**LATIHAN A**. Tuliskan baris-baris entri dari baris yang memuat "Given: Select Meetings from the dropdown menu" sampai baris yang memuat "Looking at the" sebagai daftar JSON berisi string, satu string untuk setiap baris, tanpa baris kosong.

**KUTIPAN TERPILIH**.

06 Januari 2011

» Home » Opini » Pikiran Rakyat » "Quo Vadis" Bandung Agamis?

"Quo Vadis" Bandung Agamis?

Oleh LUTHFI AFANDI
Akhirnya, di pengujung 2010 (30/12), DPRD Kota Bandung melalui pemungutan suara (voting) menetapkan Peraturan Daerah (Perda) tentang Pelarangan, Pengawasan, dan Pengendalian Minuman Beralkohol (Pikiran Rakyat, 2/1). Sejak diusulkan Pemkot Bandung hingga pembahasan di DPRD, draf tersebut sudah banyak menuai penolakan berbagai pihak, baik ormas Islam, ulama, mahasiswa, guru, siswa, hingga ibu rumah tangga.
Tercatat, beberapa kali umat Islam Kota Bandung melakukan aksi penolakan raperda yang isinya cenderung melegalisasi minuman keras (minuman keras). Pada 11 Februari 2010 dilakukan aksi perdana penolakan minuman keras. Puncaknya, pada 1 Juni 2010 hampir 1.000 umat Islam mendatangi Gedung DPRD Kota Bandung menyampaikan aspirasi penolakan raperda yang berisi pelegalan minuman keras. Sebelumnya, sekitar 5.000 ulama/ustaz juga menolak raperda tersebut dalam bentuk pernyataan tertulis yang diumumkan ke media pada 10 Mei 2010.
Penolakan masyarakat bukannya tanpa alasan karena raperda tersebut dianggap lebih merupakan upaya legalisasi minuman keras ketimbang pelarangan. Indikasi legalisasi bisa dilihat dari pasal yang menyebutkan, minuman beralkohol boleh diperdagangkan di hotel bintang 3, 4, dan 5, restoran bertanda talam selaka dan talam kencana, pub, diskotek, dan karaoke.
Berbagai alasan yang dilontarkan beberapa pihak yang menginginkan pelegalan minuman keras pun telah terbantahkan. Alasan banyaknya turis asing ke Bandung terbantahkan dengan fakta bahwa tujuan utama mereka ke Bandung bukan karena minuman keras. Justru orang bandung harus bangga dan percaya diri menawarkan minuman khasnya yang sehat dan halal semacam bandrek kepada para turis asing. Begitupun alasan bahwa Bandung adalah kota plural yang tidak hanya dihuni oleh orang Islam, terbantahkan oleh realitas bahwa masalah minuman keras bukan sekadar masalah umat Islam karena dampaknya sangat mengancam semua generasi dan tidak memandang agama.

**LATIHAN B**. Sebutkan semua pihak yang disebut dalam kalimat yang memuat "menuai penolakan berbagai pihak" pada artikel tentang perda minuman beralkohol di Bandung.

**DATA**.
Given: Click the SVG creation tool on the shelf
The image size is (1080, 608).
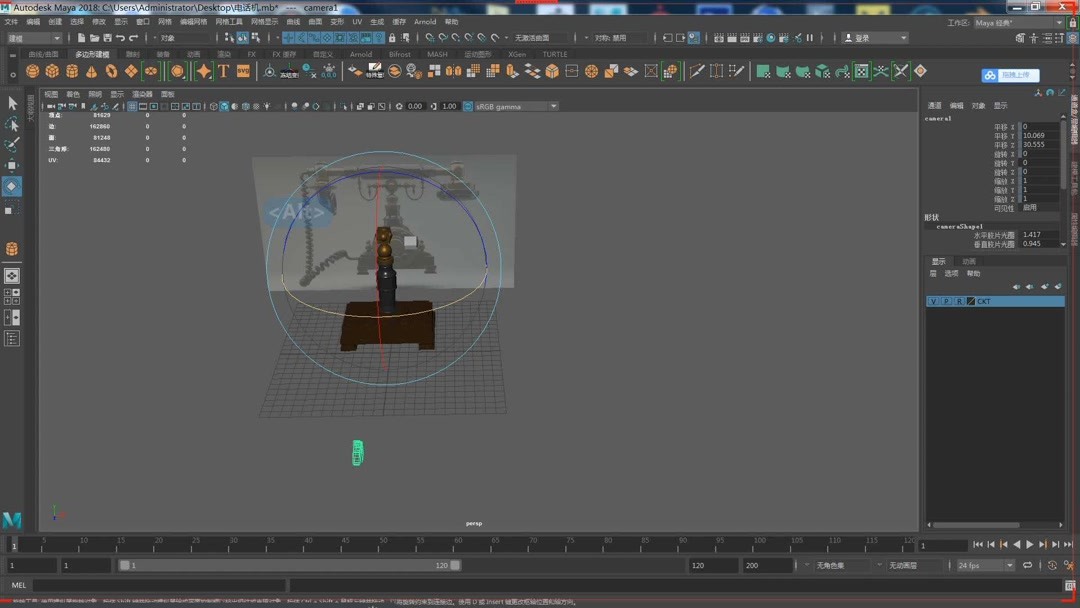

* * *

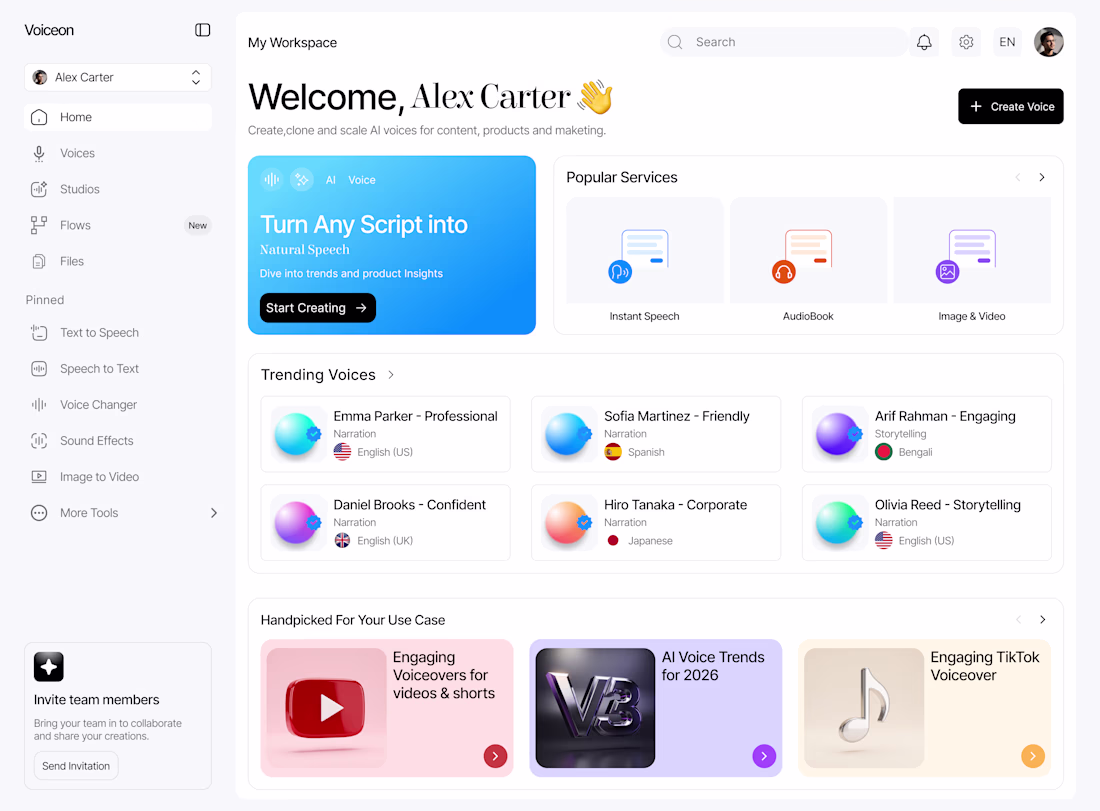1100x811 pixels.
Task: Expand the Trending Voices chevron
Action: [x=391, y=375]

==

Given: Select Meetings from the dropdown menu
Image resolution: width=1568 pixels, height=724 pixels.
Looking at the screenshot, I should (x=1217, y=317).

**JAWABAN TUGAS A**.
[
  "Given: Select Meetings from the dropdown menu",
  "Image resolution: width=1568 pixels, height=724 pixels.",
  "Looking at the screenshot, I should (x=1217, y=317)."
]

**JAWABAN TUGAS B**.
- ormas Islam
- ulama
- mahasiswa
- guru
- siswa
- ibu rumah tangga